Among postmenopausal women in the Women’s Health Initiative trials, use of HRT for 5 to 7 years was not associated with risk of all-cause, cardiovascular or cancer death over 18 years of follow-up, according to a study published by JAMA.
The RCOG and the BMS have issued a comment on the research results:
Dr Heather Currie, spokesperson for the Royal College of Obstetricians and Gynaecologists (RCOG) and British Menopause Society (BMS), says: “We welcome these encouraging results of long term follow up of the WHI trial which show that hormone therapy use in women who experienced menopause was not associated with an increased risk of all-cause, cardiovascular or cancer death. The question around the possibility of decreased mortality for women who start hormone therapy within 10 years of the menopause is not addressed by this report but is gaining strength from other evidence . These findings should be helpful to both women and doctors, especially when considering whether to start hormone therapy.
“Even though not every woman requires hormone therapy, they should have accurate information about menopause and treatment options.

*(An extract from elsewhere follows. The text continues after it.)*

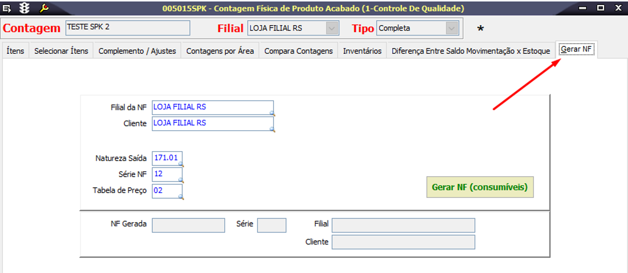Click the traffic light status icon
Screen dimensions: 628x273
coord(24,8)
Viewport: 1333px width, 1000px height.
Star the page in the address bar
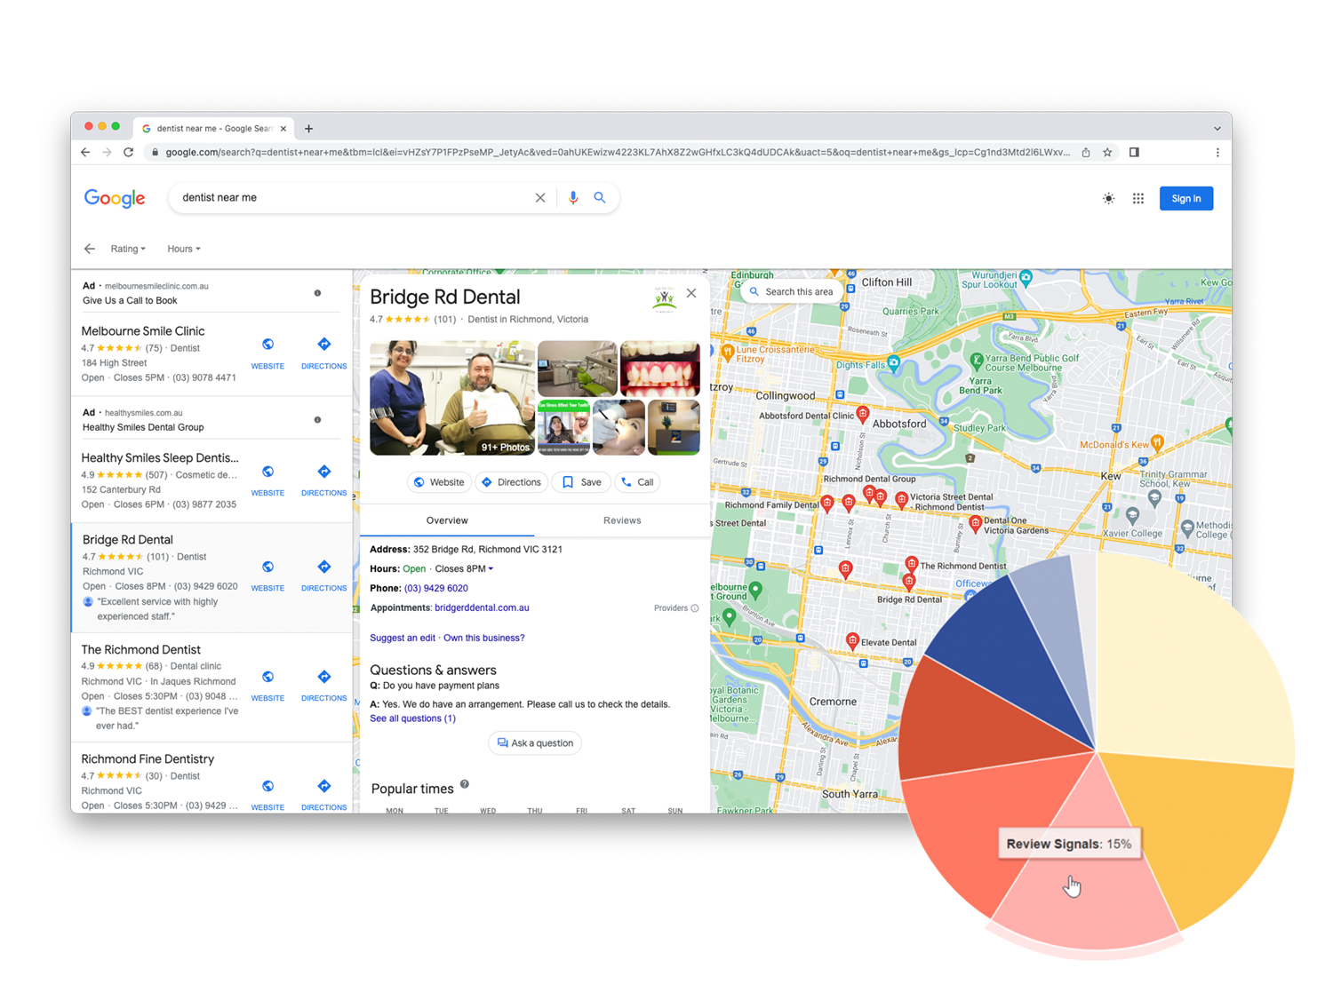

Hormone therapy can be a safe and effective treatment for menopausal symptoms, particularly with the management of hot flushes. For each woman, however, the risks and benefits are different, depending on her medical history and her symptoms. “If a woman is experiencing menopausal symptoms that are having an impact upon her daily life, we strongly encourage her to speak to a GP. We would like to reassure women that treatment and support is available.”